Complete intake and create cases

  • Collect required details including member identifiers, caller information, location, reason for call, symptoms/onset, facility details, and relevant travel information.
  • When appropriate, document medical intake details such as presenting concern, diagnosis (if known), admission status, and facility information.
  • Create and update case records in CCMT/Dynamo with strong attention to accuracy and completeness.

Support eligibility verification

  • Use group administration systems and/or client rosters to validate eligibility when required.
  • Recognize when eligibility or benefit questions should be escalated to Precertification or Benefit Review.

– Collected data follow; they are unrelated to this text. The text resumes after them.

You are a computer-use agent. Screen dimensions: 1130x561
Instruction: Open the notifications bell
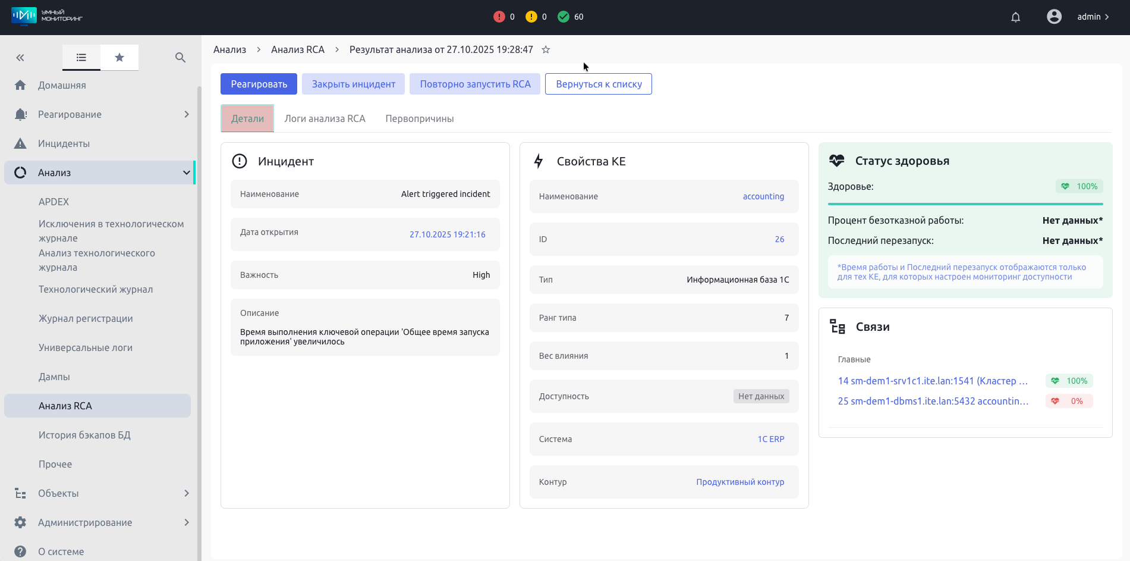1015,17
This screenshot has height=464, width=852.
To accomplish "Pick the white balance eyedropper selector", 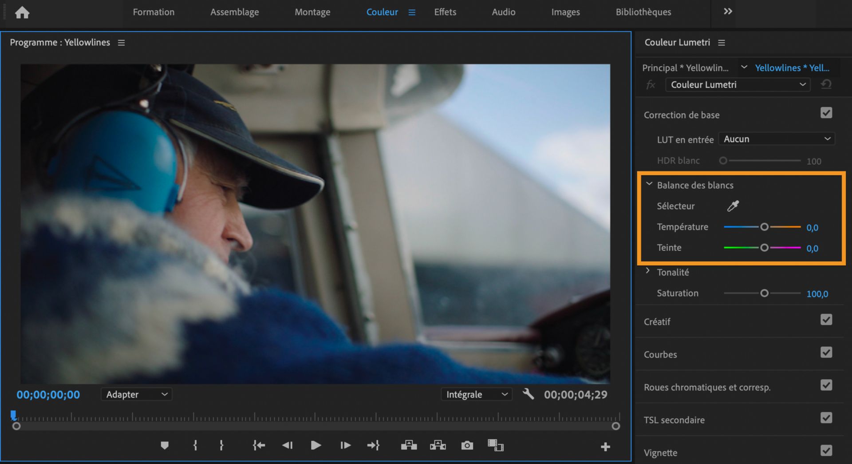I will coord(733,206).
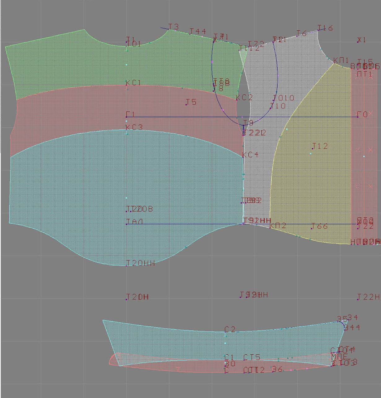Click the T5 point marker
The height and width of the screenshot is (398, 381).
coord(186,105)
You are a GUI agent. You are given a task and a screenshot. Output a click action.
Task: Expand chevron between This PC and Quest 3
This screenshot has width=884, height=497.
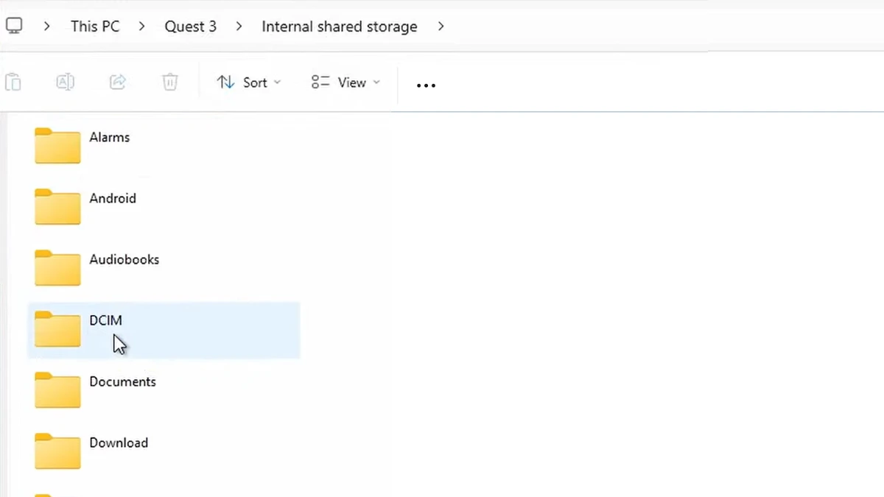142,27
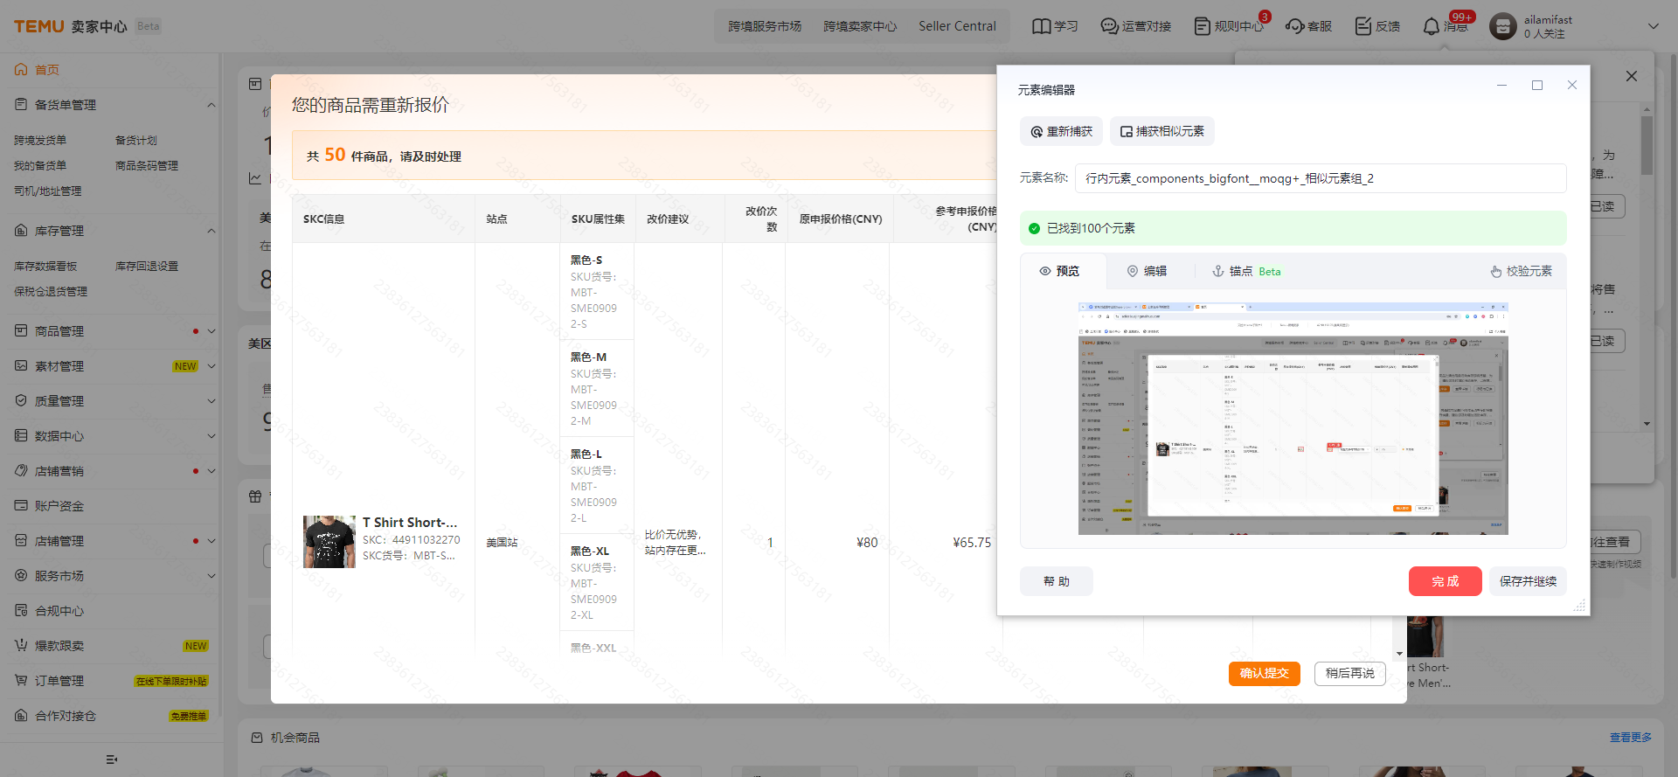The image size is (1678, 777).
Task: Click the 规则中心 rules center icon
Action: click(x=1203, y=27)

Document accurately and complete administrative tasks

  • Create new member, provider, or facility profiles when needed.
  • Save and upload documentation correctly and follow data‑handling procedures to protect sensitive information (including clearing templates as required).
  • Document call details and actions taken so the next team member can continue work without unnecessary re‑contact.

Route cases and set tasks

  • Route cases to the correct queue (e.g., Assistance, Transport, Medical, Precertification) according to protocols and service‑level expectations.
  • Create tasks and handoffs for nurses and assistance coordinators using approved templates and clear, complete notes.
  • Examples may include tasks related to coverage status, luggage support, companion coordination, and passport/travel documentation.

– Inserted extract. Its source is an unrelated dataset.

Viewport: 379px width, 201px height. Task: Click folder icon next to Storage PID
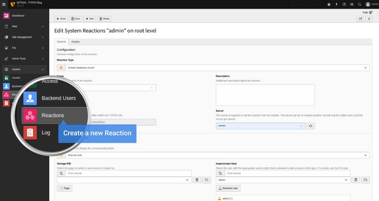click(x=207, y=180)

Recognize when to escalate

  • Identify urgent or high‑risk situations and follow escalation procedures immediately.
  • Recognize when a call requires immediate transfer to clinical staff or other specialists (for example, overseas admissions or emergent symptoms).
Qualifications
  • Fluent spoken and written English.
  • Customer service experience (any industry) and comfort handling phone‑based support.
  • Strong communication skills with the ability to remain calm, clear, and professional with a diverse global caller base.
  • Detail‑oriented approach to capturing complete and accurate information to avoid delays in service.
  • Strong computer skills, including the ability to navigate multiple systems/screens while managing live calls.
Preferred Qualifications
  • Familiarity with general office procedures in addition to being computer literate with good keyboard skills. A sound working knowledge of Microsoft Word and Outlook is a requirement.
  • The ability to work under pressure as part of a close‑knit team.
  • Recognizes when situations require rapid escalation (medical emergencies, inpatient admissions, costs, facility requests).
  • Good organizational skills, the ability to prioritize workload and use own initiative.
  • Additional fluency or working knowledge of alternative language(s).
  • Exhibit empathetic insight into the customer journey, whether for a patient navigating a healthcare setting or a traveler in an international environment.